═══ Material for this task

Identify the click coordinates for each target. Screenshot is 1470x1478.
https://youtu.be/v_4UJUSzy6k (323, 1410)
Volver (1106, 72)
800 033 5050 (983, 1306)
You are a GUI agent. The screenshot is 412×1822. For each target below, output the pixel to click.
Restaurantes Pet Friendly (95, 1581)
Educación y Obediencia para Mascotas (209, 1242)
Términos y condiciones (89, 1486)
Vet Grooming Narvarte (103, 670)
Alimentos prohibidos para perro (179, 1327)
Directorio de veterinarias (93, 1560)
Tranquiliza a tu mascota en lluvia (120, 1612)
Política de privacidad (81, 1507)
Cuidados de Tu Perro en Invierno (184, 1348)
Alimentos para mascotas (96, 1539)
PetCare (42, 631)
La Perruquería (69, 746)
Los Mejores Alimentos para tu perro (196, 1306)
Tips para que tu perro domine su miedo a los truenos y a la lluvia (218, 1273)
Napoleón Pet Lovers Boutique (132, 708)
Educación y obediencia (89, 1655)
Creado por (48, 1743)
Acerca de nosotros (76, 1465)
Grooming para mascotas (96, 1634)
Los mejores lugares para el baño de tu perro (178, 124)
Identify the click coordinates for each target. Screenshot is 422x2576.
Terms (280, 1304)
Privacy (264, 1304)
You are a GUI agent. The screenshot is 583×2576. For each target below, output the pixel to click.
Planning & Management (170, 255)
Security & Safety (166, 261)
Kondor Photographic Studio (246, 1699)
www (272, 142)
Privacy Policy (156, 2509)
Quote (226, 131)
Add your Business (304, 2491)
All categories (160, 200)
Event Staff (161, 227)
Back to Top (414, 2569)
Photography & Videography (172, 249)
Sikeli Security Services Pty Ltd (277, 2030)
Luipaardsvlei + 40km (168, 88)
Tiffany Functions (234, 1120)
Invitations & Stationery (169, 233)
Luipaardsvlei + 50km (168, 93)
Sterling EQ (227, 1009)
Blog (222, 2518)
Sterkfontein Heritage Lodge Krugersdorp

══════

- **Brief**: In the entries, find the line containing "You are a GUI agent. The screenshot is 583×2576." and output it and all remaining lines exactly.

- **Solution to this task**:
You are a GUI agent. The screenshot is 583×2576. For each target below, output the pixel to click.
Planning & Management (170, 255)
Security & Safety (166, 261)
Kondor Photographic Studio (246, 1699)
www (272, 142)
Privacy Policy (156, 2509)
Quote (226, 131)
Add your Business (304, 2491)
All categories (160, 200)
Event Staff (161, 227)
Back to Top (414, 2569)
Photography & Videography (172, 249)
Sikeli Security Services Pty Ltd (277, 2030)
Luipaardsvlei + 40km (168, 88)
Tiffany Functions (234, 1120)
Invitations & Stationery (169, 233)
Luipaardsvlei + 50km (168, 93)
Sterling EQ (227, 1009)
Blog (222, 2518)
Sterkfontein Heritage Lodge Krugersdorp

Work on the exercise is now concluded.